Thanks very much. If you find
Thanks very much. If you find yourself in the library, feel free to stop by and have a look at the letter itself.
I grew up in Tarrytown and…
I grew up in Tarrytown and we lived in the house where my mother was born. Her father was a Wobblie.
My step grandfather worked at Rockefeller's Pocantico Hills estate.
I read of Sinclair's labor event in Tarrytown in one of his books, I forgot which one. Was it Brass Check? Or Coal? Please reply and let me know!
They didn't teach this history in public schools where I graduated Sleepy Hollow High School in 1975. My mom graduated Washington Irving HS in 1947. (I attended Junior HS there).

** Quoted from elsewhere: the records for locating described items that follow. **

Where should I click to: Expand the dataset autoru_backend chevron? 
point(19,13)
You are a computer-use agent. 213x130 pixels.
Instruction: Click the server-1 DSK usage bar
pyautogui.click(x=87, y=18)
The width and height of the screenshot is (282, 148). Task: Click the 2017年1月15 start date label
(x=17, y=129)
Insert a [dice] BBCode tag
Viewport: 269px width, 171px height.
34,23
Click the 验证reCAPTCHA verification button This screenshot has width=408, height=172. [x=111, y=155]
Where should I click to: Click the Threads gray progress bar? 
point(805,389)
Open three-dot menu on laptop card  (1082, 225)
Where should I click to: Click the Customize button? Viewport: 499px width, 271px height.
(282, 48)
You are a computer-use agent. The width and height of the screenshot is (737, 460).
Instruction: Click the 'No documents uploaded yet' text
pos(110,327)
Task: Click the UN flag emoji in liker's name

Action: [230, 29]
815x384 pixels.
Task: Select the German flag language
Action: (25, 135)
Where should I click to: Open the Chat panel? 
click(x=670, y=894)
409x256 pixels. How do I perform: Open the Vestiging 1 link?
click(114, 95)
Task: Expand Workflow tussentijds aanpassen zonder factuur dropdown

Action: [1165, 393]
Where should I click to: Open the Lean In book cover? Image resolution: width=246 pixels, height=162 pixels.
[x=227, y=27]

That's amazing, Bill. I also…
That's amazing, Bill. I also had to look up Sleepy Hollow High as I didnt believe there could be a high school with such an amazing name. It looks like Sinclair does mention the Tarrytown Free Speech Fight in chapter 64 of Brass Check.
Thanks for reply - just…
Thanks for reply - just getting back to this. I went back and re-read Brass Check and it is still so relevant! The High School used to be in North Tarrrytown, but the upscale newbies in the 1990's (I think) renamed it Sleepy Hollow (prestige, real estate boost).
I spent the last 7 years touring the west in a Skoolie (5 window, 24 feet). I stopped in Ludlow and several of the famous miners strikes - Butte, Mt. ; Bisbee, Az,; Silver City, NM et al and logging sites in PNW and port strikes along Pacific Coast. My summer "home base" was in Port Townsend Wa. and winter base camp outside Ajo, Az., another lovely old mine town with a rich labor history.